Мой телефон взрывается входящем звонком, на загоревшемся экране улыбающееся личико мой Лисички.
— Дима, ты где? — нескрываемое недовольство в голосе.
— На работе, Лисёнок, где ж мне ещё быть.
— Тебя нет в офисе, а ты не говорил что собираешься на какие-то там встречи. — ревнивые нотки всё больше скользят в каждом слове мой женщины.
— Я в офисе Лисичка, клянусь — посмеиваюсь, но стараюсь держаться уверенно, чтобы не вызвать очередной армагеддон.
— Нет, Волчок, это я в твоем офисе, а тебя нет. — её «Волчок» слегка режет ухо, но я молчу. Вспоминаю, что отпустил Наталью на полчаса раньше на обед, сам ушёл к Никите.
— Я в четырёх кабинетах от тебя, моя ревнивая женщина. Пол минуты. — слышу недовольное сопение и кладу трубку. — извиняйте, я пошел, не могу заставлять бедующую мать моего наследника ждать.
Улыбаюсь, попавшимся мне по путь сотрудникам, предвкушая, как сейчас вопьюсь в любимый ротик, прижму к себе маленькую ревнивицу. Дверь в мою приёмную распахивается, едва касаюсь ручки. Взъерошенная Наталья, врезается в меня, неразборчиво бормоча.
— Дмитрий Алексеевич, там Алиса Витальевна…
— Я знаю, Наталья, всё в порядке. — дверь в кабинет открыта, Алиса стоит как куколка, не шевелясь, в глаза большие и испуганные, настораживаюсь.
— Димочка, я к девочкам хотела зайти ещё, я мимо проезжала, проходила. И с конвертом на выписку мы так и не определились, там вроде погода тёплая стоит. Ты главное голубой не бери, мне не нравятся такие, я думала на счет бежевого, с синими акцентами. Если сам не справишься, попроси моих девчонок, они помогут.
— Маленькая, мы всё успеем. — делаю к ней пару шагов, хочу обнять.
— Нет, Димочка, — останавливает меня рукой и смотрит себе под ноги. — не успели.
Только сейчас замечаю, большое мокрое пятно на ковре и мокрые штанины её комбинезона. Это что, уже да. Она рожает. Это воды так отходят, я читал, мы смотрели, готовились. Точнее Лиса готовила меня, после моего громкого заявления рожать вместе.
— Алиска, привет, как ты колобок. — радостно приветствует её Ромка.
— Мой крестник, ещё не просится наружу, — вторит ему Ник. — А то нам скучно, играть не с кем.

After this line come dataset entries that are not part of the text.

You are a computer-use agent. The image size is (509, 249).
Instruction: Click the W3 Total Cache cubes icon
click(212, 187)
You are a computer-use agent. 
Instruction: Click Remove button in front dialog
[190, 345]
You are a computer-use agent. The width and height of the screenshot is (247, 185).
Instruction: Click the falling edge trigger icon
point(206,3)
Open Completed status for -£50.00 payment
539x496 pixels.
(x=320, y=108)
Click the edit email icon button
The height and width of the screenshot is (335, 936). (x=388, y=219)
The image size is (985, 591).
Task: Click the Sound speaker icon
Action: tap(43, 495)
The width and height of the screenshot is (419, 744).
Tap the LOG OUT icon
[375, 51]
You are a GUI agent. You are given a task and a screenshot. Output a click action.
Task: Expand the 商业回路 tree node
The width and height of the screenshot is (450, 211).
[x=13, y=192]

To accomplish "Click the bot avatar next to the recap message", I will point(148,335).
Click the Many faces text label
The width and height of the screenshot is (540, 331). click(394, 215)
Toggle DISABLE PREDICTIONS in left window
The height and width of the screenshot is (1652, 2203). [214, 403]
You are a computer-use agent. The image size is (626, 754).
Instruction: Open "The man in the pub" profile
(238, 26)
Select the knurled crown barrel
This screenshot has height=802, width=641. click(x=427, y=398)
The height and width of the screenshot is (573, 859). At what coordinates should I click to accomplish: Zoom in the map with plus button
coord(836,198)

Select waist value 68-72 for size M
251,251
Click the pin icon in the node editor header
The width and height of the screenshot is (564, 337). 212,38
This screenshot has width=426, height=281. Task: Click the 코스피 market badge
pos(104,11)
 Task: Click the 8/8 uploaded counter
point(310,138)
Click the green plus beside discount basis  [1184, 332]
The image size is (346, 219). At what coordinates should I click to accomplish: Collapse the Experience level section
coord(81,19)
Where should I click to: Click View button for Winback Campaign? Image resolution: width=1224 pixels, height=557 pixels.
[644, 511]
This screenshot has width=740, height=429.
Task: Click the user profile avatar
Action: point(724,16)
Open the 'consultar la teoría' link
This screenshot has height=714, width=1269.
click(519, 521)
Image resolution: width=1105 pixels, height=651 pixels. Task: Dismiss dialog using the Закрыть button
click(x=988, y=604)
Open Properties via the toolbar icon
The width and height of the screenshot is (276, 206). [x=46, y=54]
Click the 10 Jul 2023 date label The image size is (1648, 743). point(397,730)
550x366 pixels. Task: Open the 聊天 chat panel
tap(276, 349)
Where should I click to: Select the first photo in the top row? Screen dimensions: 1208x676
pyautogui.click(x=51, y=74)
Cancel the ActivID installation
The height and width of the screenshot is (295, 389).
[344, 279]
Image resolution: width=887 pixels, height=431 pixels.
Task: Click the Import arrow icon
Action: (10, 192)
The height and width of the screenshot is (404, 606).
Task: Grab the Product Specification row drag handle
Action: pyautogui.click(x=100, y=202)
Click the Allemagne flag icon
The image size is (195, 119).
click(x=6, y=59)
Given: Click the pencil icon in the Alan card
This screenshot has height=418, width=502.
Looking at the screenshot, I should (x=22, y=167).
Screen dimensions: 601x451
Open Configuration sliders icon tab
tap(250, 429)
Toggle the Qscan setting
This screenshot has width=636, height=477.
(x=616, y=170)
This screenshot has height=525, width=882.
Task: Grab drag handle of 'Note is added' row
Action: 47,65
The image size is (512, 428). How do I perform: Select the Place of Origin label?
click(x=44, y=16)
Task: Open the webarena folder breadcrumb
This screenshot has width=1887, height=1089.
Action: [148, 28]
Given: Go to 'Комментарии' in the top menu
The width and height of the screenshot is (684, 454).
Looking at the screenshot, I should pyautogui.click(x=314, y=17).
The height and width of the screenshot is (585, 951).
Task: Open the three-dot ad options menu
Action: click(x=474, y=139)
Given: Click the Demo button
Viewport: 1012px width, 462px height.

Оба замирают возле меня. Смотря под ноги, Лисе, которая сейчас не пойми то ли бледная, то ли раскрасневшаяся.
— Мать вашу, — шепчет Никита. — Я такое уже видел.
— Димочка, у меня с собой ничего нет, ни документов, ничего. Я сумку сегодня только собрала.
— Вот видишь, какая ты молодец, как знала, сумку собрала. — говорю спокойна по крайней мере стараюсь. — Поехали, да. В клинику. Я позвоню им по дороге, они нас будут ждать.
— Нет, — твёрдое Лисичкино нет, вводит меня в ступор. Мне в пору кричать, помогите мы рожаем, а она нет. — схваток нет, почти, мы сначала заедем домой, заберём всё необходимое и тогда в клинику.
— Маленькая, может мы попросил Евгению, она привезёт, с водителем. Хочешь Ромку отправим, да Ром. — толкаю в бок друга.
— Да, я это, могу, я, если нужно, одна нога там другая у вас, в клинике. Я и Женю привезу, если надо. — Роман Юрьевич на всё соглашается, но по глазам видно как он ошарашен и как ему не хочется.
— Нет, мы сами. — протестует Лиса. — Они ничего не найдут или возьмут, что-нибудь не то. Мы едим домой. Сейчас же.